Write the full listing out again, keeping every line exactly as it is.

====================

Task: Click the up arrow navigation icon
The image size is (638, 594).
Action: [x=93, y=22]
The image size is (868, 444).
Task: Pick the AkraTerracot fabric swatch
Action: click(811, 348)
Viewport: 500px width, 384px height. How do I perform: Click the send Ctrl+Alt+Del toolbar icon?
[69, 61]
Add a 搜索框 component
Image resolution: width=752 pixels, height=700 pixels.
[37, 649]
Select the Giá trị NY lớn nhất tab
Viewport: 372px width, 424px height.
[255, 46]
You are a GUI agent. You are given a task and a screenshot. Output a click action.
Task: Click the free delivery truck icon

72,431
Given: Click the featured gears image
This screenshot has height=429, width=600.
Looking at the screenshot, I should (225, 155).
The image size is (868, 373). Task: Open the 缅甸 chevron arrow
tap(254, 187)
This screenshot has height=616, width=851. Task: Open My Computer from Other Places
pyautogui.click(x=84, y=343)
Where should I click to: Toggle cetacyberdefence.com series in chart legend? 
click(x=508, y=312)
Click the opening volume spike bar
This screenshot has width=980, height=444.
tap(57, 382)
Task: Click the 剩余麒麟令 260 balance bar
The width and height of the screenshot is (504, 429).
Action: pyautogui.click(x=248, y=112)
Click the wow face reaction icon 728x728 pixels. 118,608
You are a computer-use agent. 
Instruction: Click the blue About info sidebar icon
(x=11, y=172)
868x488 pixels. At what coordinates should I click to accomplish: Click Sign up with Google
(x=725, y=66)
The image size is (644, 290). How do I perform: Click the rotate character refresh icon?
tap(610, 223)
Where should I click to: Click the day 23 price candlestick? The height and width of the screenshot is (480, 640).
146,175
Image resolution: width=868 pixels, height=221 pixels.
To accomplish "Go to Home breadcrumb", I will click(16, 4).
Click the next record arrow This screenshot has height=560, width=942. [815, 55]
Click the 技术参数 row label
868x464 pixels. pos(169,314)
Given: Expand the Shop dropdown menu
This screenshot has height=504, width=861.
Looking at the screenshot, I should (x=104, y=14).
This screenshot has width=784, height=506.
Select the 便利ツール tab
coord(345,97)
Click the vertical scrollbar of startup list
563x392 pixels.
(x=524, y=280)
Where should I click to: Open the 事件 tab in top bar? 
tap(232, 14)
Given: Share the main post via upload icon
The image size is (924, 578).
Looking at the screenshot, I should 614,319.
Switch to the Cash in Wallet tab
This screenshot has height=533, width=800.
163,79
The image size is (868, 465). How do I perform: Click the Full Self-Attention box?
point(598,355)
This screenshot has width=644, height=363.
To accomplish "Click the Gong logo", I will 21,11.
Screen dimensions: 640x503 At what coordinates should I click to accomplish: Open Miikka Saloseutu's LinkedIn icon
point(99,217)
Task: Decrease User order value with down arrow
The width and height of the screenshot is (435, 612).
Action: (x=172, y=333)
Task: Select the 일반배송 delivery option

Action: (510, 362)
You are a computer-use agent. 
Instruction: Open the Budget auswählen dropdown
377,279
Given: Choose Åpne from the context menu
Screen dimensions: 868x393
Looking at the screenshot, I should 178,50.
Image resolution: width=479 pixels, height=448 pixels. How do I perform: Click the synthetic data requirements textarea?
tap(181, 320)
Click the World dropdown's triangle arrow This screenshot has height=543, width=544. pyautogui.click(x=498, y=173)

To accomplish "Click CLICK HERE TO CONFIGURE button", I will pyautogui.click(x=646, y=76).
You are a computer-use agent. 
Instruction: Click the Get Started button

====================

[Solution for this problem]
Task: Click the up arrow navigation icon
The image size is (638, 594).
Action: [x=93, y=22]
The image size is (868, 444).
Task: Pick the AkraTerracot fabric swatch
Action: click(811, 348)
Viewport: 500px width, 384px height. How do I perform: Click the send Ctrl+Alt+Del toolbar icon?
[69, 61]
Add a 搜索框 component
Image resolution: width=752 pixels, height=700 pixels.
[37, 649]
Select the Giá trị NY lớn nhất tab
Viewport: 372px width, 424px height.
[255, 46]
You are a GUI agent. You are given a task and a screenshot. Output a click action.
Task: Click the free delivery truck icon

72,431
Given: Click the featured gears image
This screenshot has height=429, width=600.
Looking at the screenshot, I should (225, 155).
The image size is (868, 373). Task: Open the 缅甸 chevron arrow
tap(254, 187)
This screenshot has height=616, width=851. Task: Open My Computer from Other Places
pyautogui.click(x=84, y=343)
Where should I click to: Toggle cetacyberdefence.com series in chart legend? 
click(x=508, y=312)
Click the opening volume spike bar
This screenshot has width=980, height=444.
tap(57, 382)
Task: Click the 剩余麒麟令 260 balance bar
The width and height of the screenshot is (504, 429).
Action: pyautogui.click(x=248, y=112)
Click the wow face reaction icon 728x728 pixels. 118,608
You are a computer-use agent. 
Instruction: Click the blue About info sidebar icon
(x=11, y=172)
868x488 pixels. At what coordinates should I click to accomplish: Click Sign up with Google
(x=725, y=66)
The image size is (644, 290). How do I perform: Click the rotate character refresh icon?
tap(610, 223)
Where should I click to: Click the day 23 price candlestick? The height and width of the screenshot is (480, 640).
146,175
Image resolution: width=868 pixels, height=221 pixels.
To accomplish "Go to Home breadcrumb", I will click(16, 4).
Click the next record arrow This screenshot has height=560, width=942. [815, 55]
Click the 技术参数 row label
868x464 pixels. pos(169,314)
Given: Expand the Shop dropdown menu
This screenshot has height=504, width=861.
Looking at the screenshot, I should (x=104, y=14).
This screenshot has width=784, height=506.
Select the 便利ツール tab
coord(345,97)
Click the vertical scrollbar of startup list
563x392 pixels.
(x=524, y=280)
Where should I click to: Open the 事件 tab in top bar? 
tap(232, 14)
Given: Share the main post via upload icon
The image size is (924, 578).
Looking at the screenshot, I should 614,319.
Switch to the Cash in Wallet tab
This screenshot has height=533, width=800.
163,79
The image size is (868, 465). How do I perform: Click the Full Self-Attention box?
point(598,355)
This screenshot has width=644, height=363.
To accomplish "Click the Gong logo", I will 21,11.
Screen dimensions: 640x503 At what coordinates should I click to accomplish: Open Miikka Saloseutu's LinkedIn icon
point(99,217)
Task: Decrease User order value with down arrow
The width and height of the screenshot is (435, 612).
Action: (x=172, y=333)
Task: Select the 일반배송 delivery option

Action: (510, 362)
You are a computer-use agent. 
Instruction: Open the Budget auswählen dropdown
377,279
Given: Choose Åpne from the context menu
Screen dimensions: 868x393
Looking at the screenshot, I should 178,50.
Image resolution: width=479 pixels, height=448 pixels. How do I perform: Click the synthetic data requirements textarea?
tap(181, 320)
Click the World dropdown's triangle arrow This screenshot has height=543, width=544. pyautogui.click(x=498, y=173)

To accomplish "Click CLICK HERE TO CONFIGURE button", I will pyautogui.click(x=646, y=76).
You are a computer-use agent. 
Instruction: Click the Get Started button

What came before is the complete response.